_What you will do_: Count the lines in the material below that contain the string "pixels", treating uppercase and lowercase as different. Reply with the number alone.

*-*-*

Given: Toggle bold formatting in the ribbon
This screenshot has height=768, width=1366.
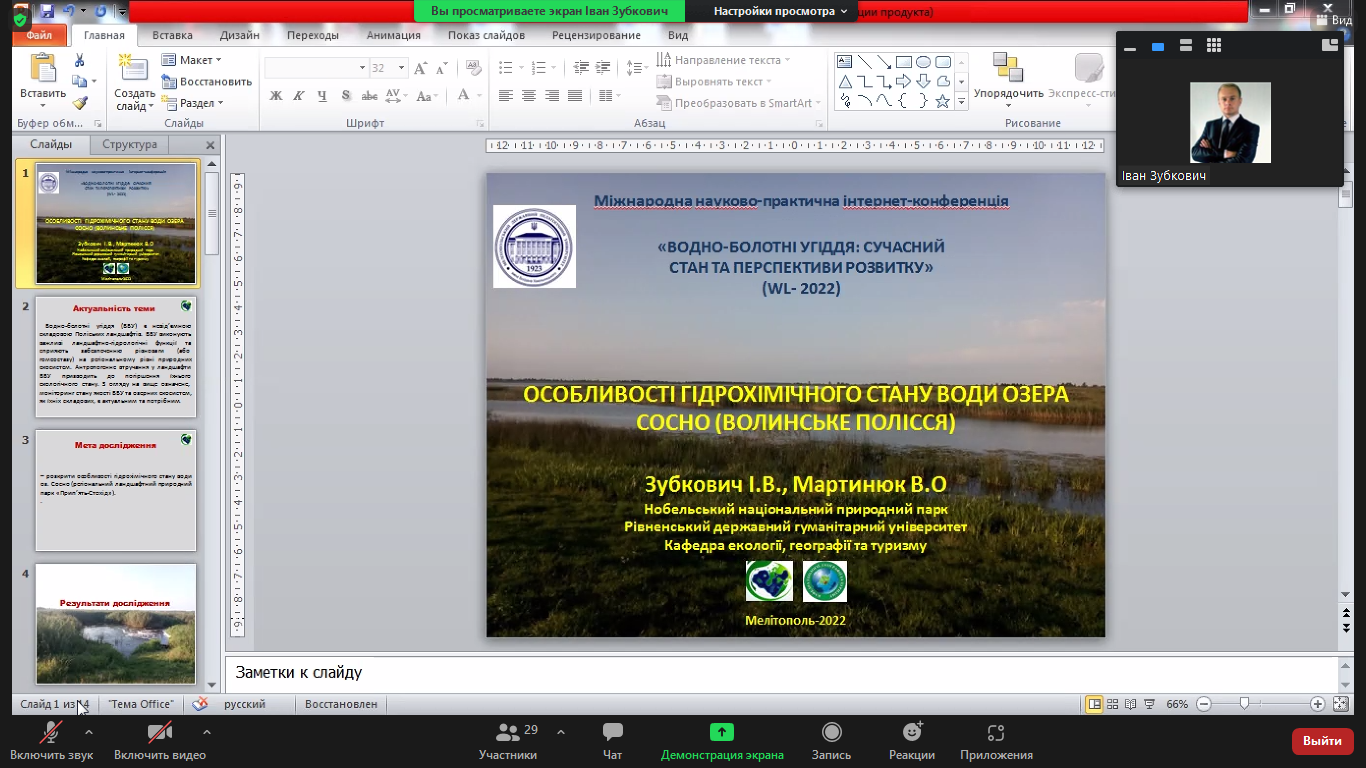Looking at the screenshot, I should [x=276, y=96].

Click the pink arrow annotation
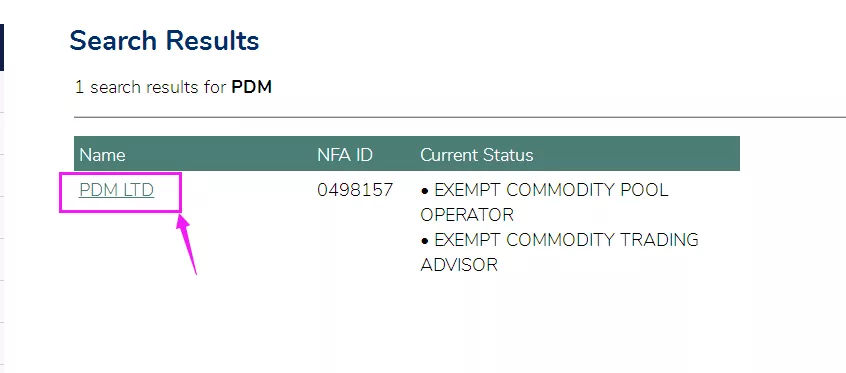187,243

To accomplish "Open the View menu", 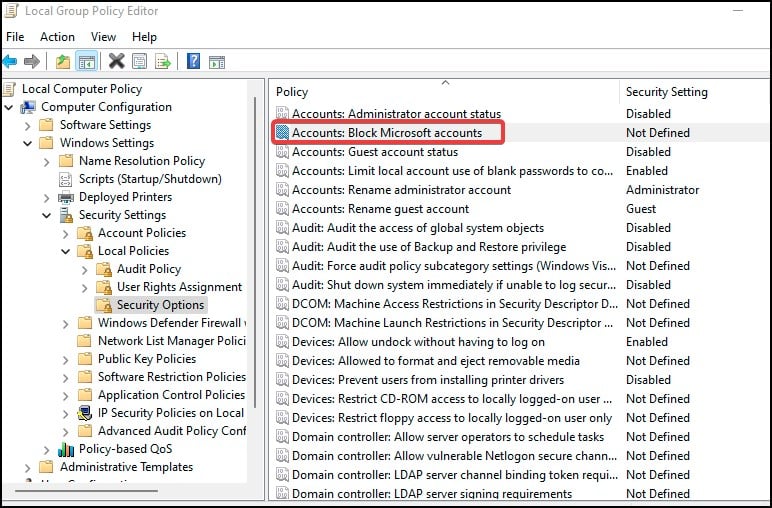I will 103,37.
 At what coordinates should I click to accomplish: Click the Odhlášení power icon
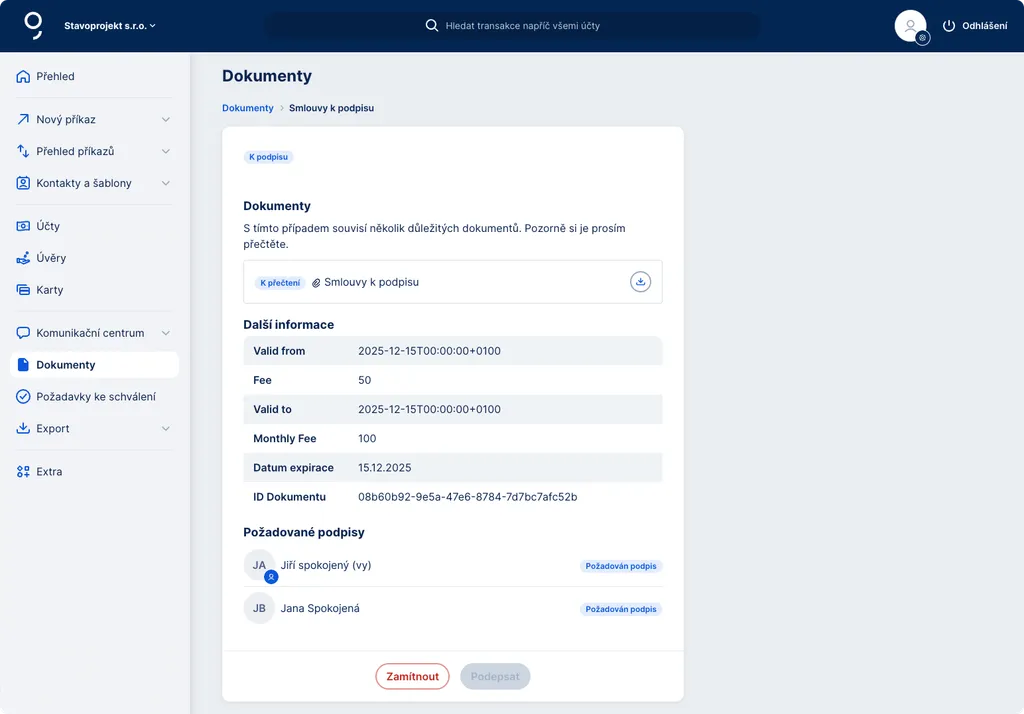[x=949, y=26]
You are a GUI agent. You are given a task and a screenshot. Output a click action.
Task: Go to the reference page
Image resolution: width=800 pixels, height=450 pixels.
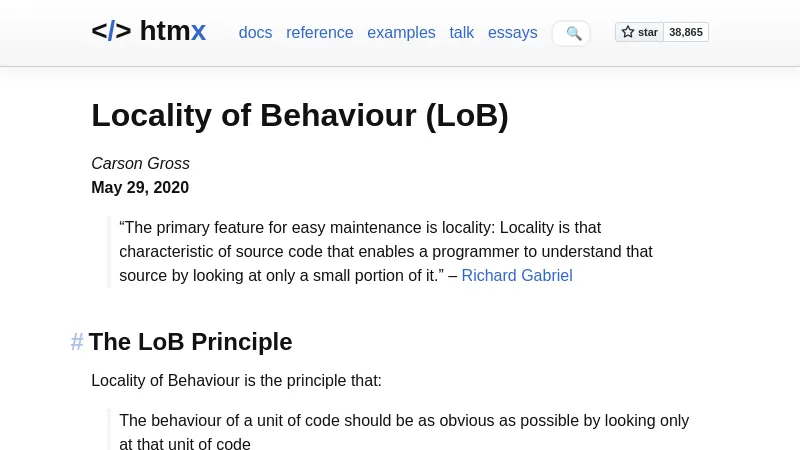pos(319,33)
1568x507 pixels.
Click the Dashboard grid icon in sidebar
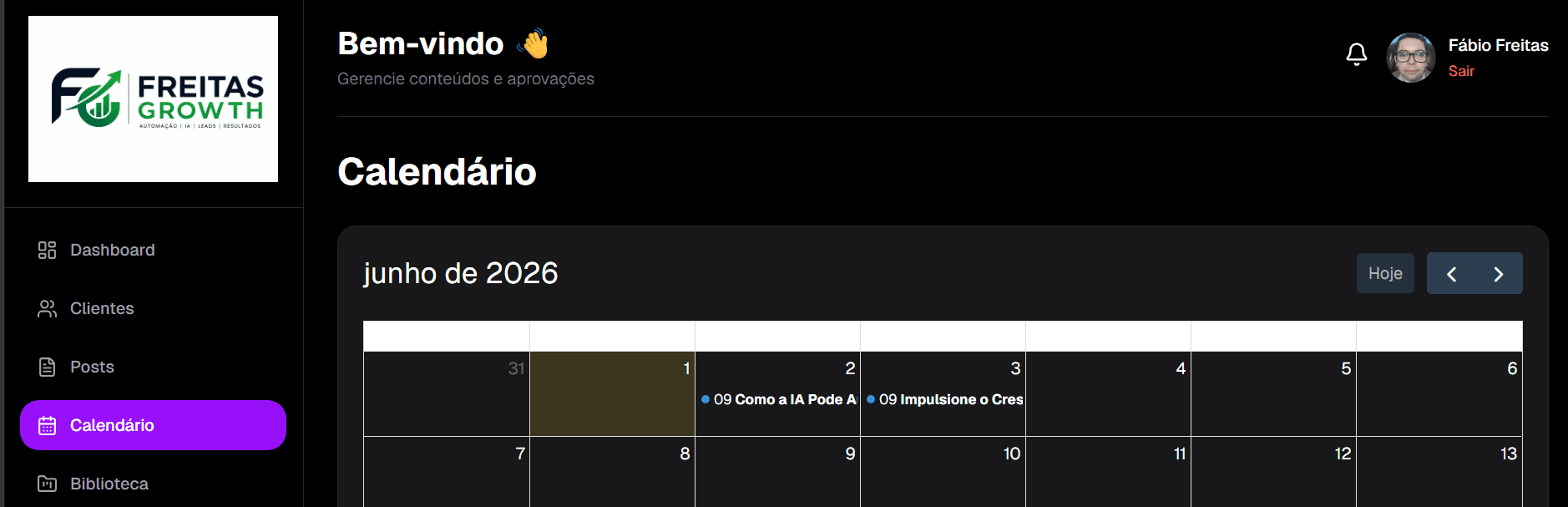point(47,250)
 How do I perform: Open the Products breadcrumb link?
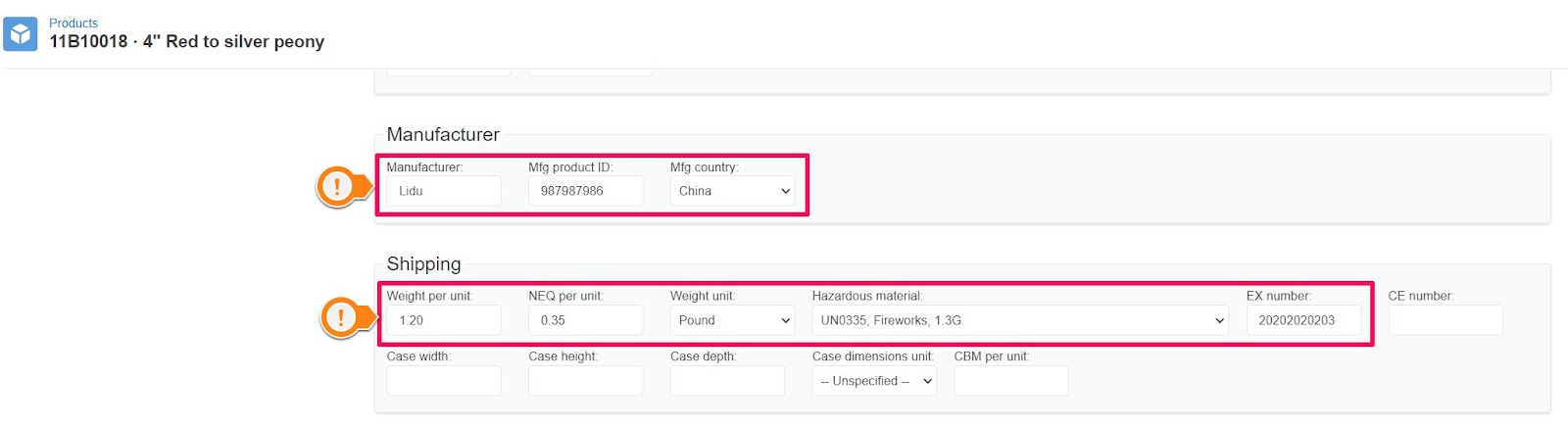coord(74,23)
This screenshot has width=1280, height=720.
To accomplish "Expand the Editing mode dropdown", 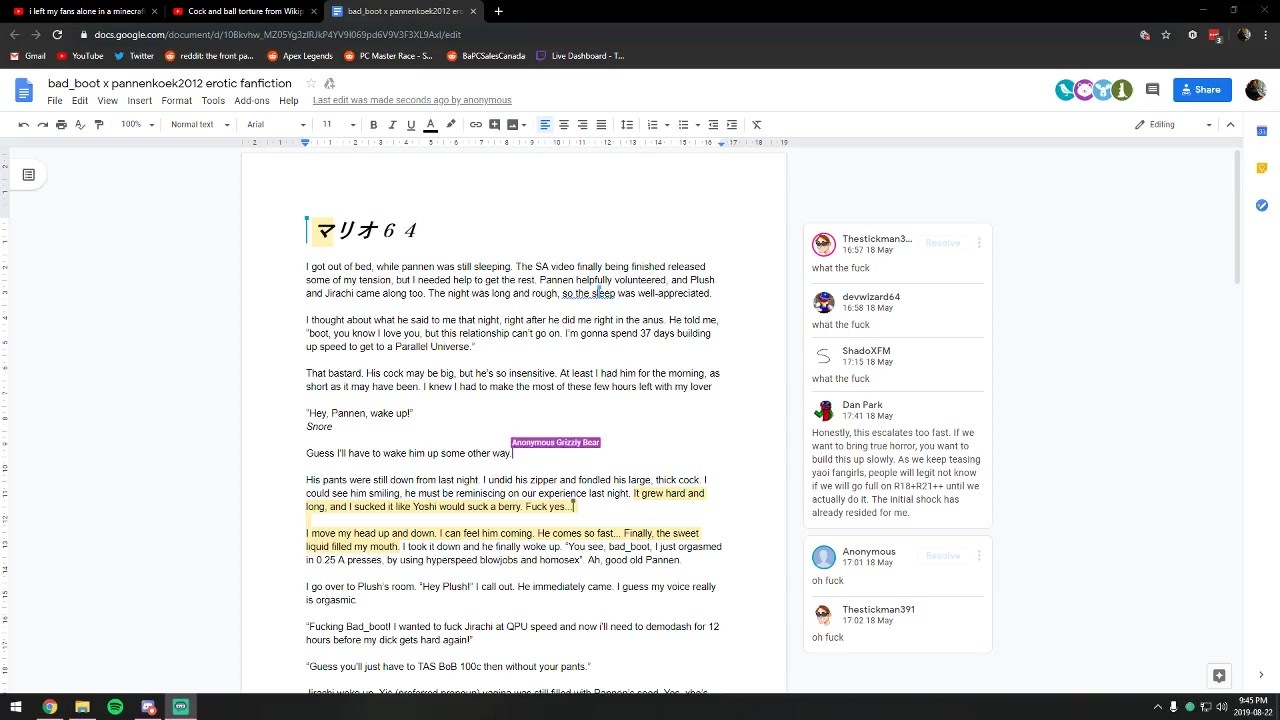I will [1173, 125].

*-*-*

_Solution to the problem_: 2